--- TASK DIRECTIONS ---
A partial copy is required: transcribe exactly the lines from the one containing "Task: Open the File menu" through the last line below, without any pictures.

+++ MATERIAL PROVIDED +++

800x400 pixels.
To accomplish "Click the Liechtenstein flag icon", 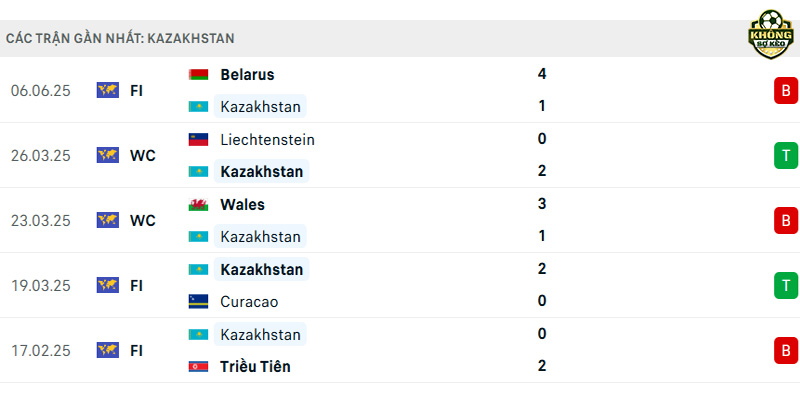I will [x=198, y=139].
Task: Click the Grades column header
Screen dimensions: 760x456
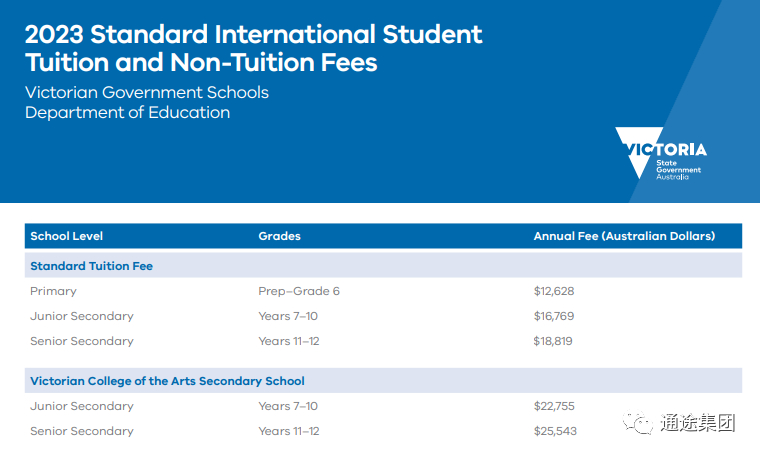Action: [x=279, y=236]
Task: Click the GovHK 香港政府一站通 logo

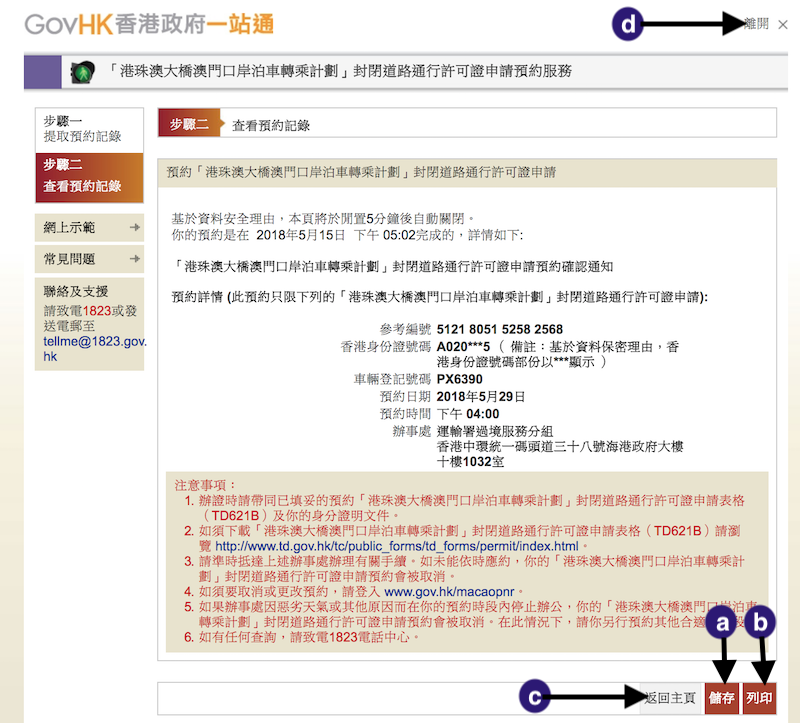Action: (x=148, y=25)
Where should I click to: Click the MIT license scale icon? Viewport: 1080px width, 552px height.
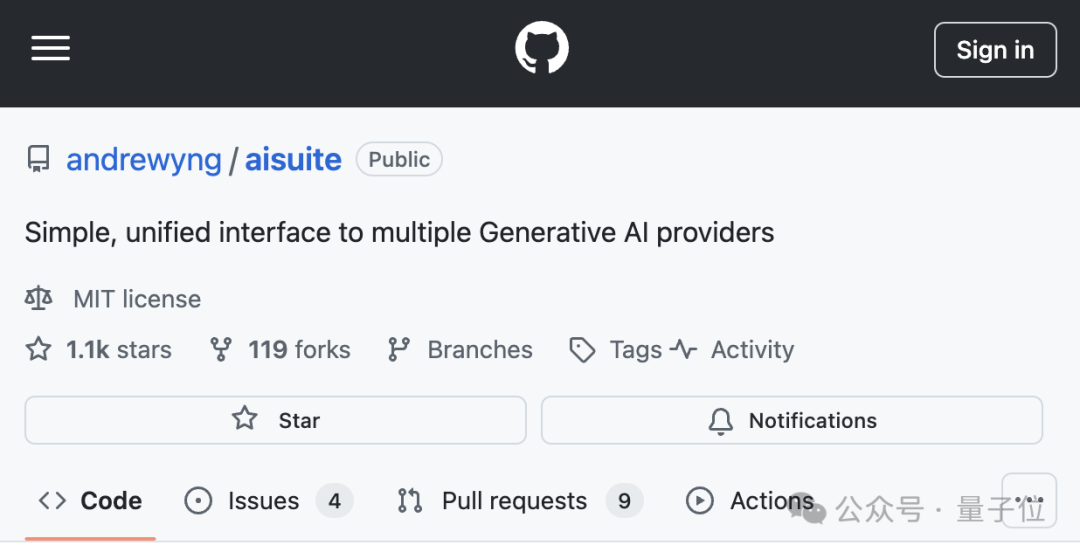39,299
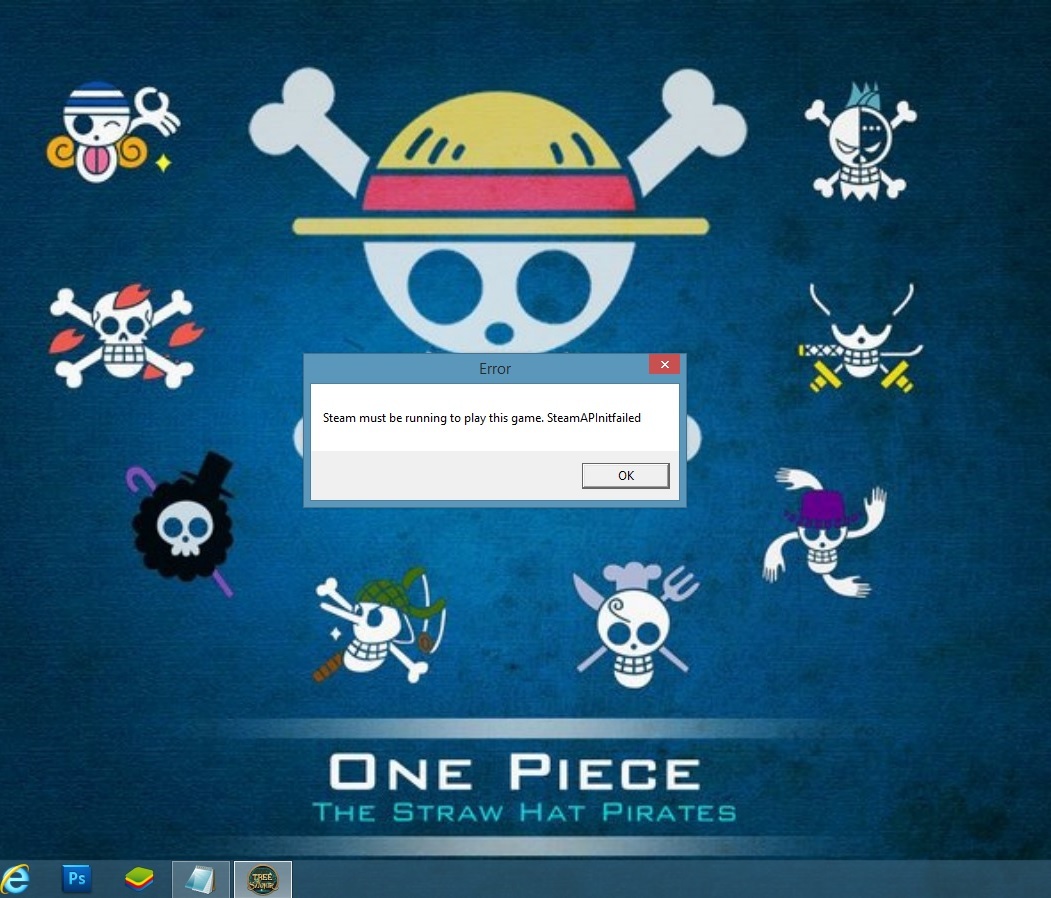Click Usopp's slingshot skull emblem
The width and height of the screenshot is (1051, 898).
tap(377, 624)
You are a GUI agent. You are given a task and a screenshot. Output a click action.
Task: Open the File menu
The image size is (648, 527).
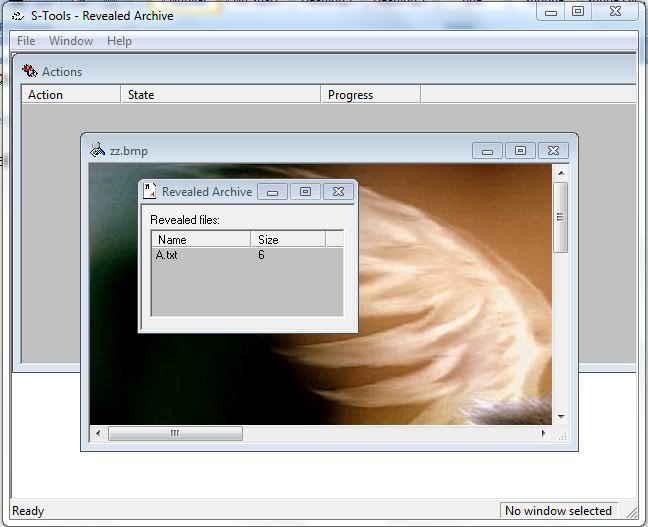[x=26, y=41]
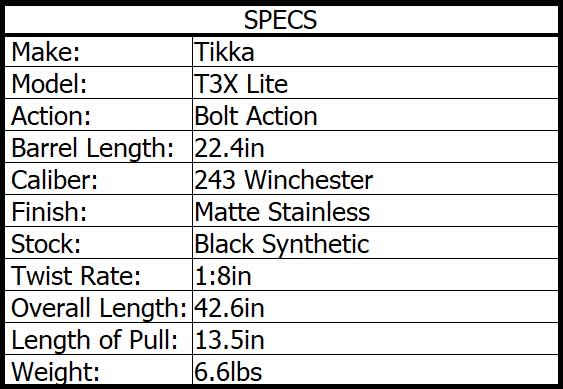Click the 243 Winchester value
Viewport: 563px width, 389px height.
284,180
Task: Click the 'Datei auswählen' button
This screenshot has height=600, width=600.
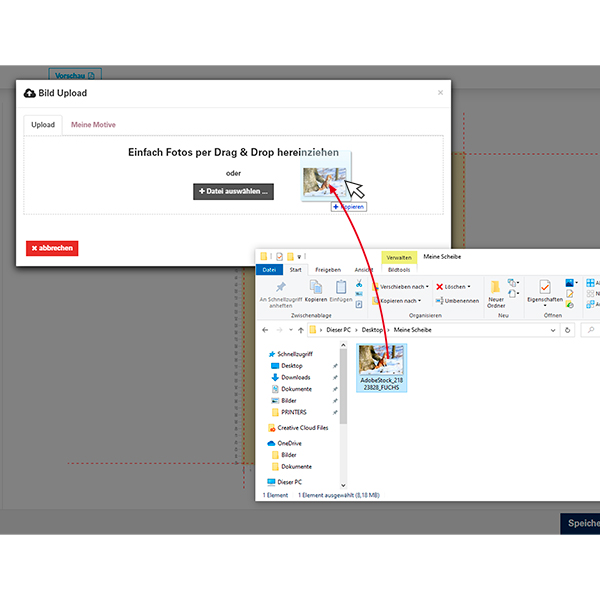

+++

--- WRITTEN ANSWER ---
Task: Open the File menu
The image size is (648, 527).
[x=26, y=41]
Click the 243 Winchester value
Viewport: 563px width, 389px height.
284,180
Task: Click the 'Datei auswählen' button
This screenshot has height=600, width=600.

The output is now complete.